What the task requires
Word for word, set down every line of the entries below from the line with "Given: Click the Film Africa logo in header" to the line with "Viewport: 400px width, 400px height.", including both, and no other line.

Records for this task
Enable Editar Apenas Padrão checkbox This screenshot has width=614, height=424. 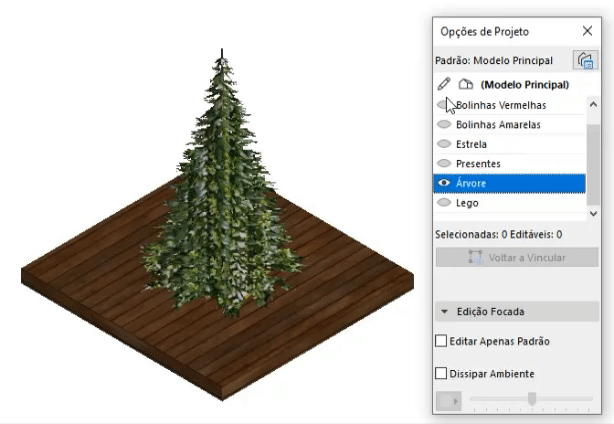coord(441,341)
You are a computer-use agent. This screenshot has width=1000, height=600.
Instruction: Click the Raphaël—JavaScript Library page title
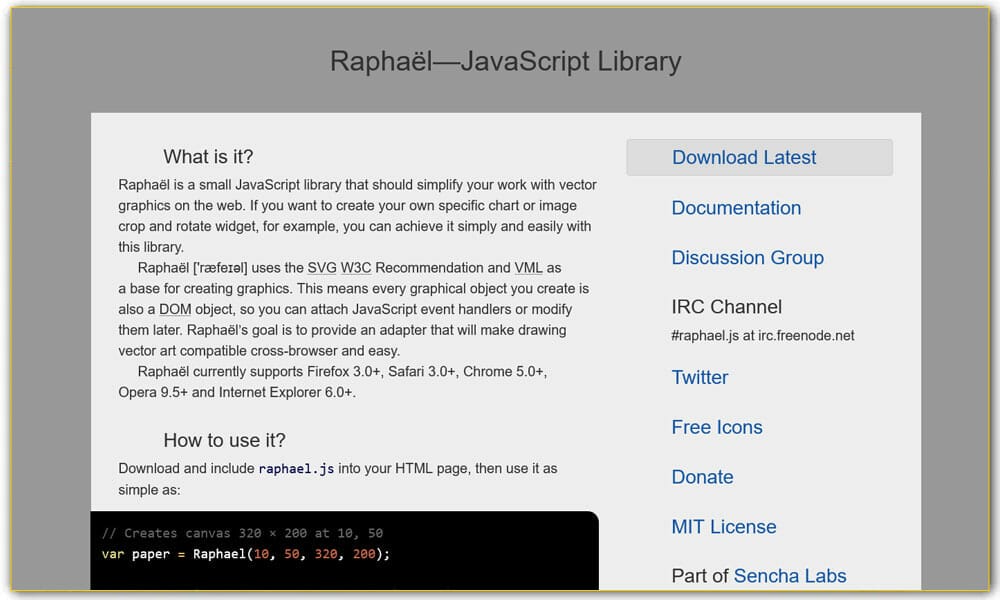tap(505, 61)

* * *

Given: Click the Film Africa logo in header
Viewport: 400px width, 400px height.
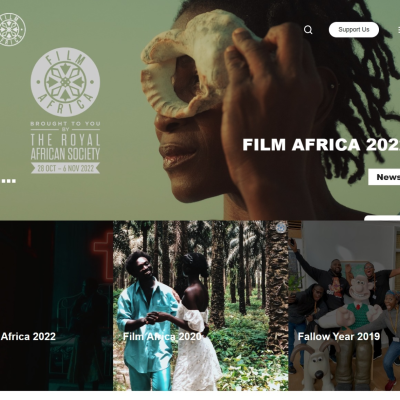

Response box
Given: Click the Film Africa logo in header
Viewport: 400px width, 400px height.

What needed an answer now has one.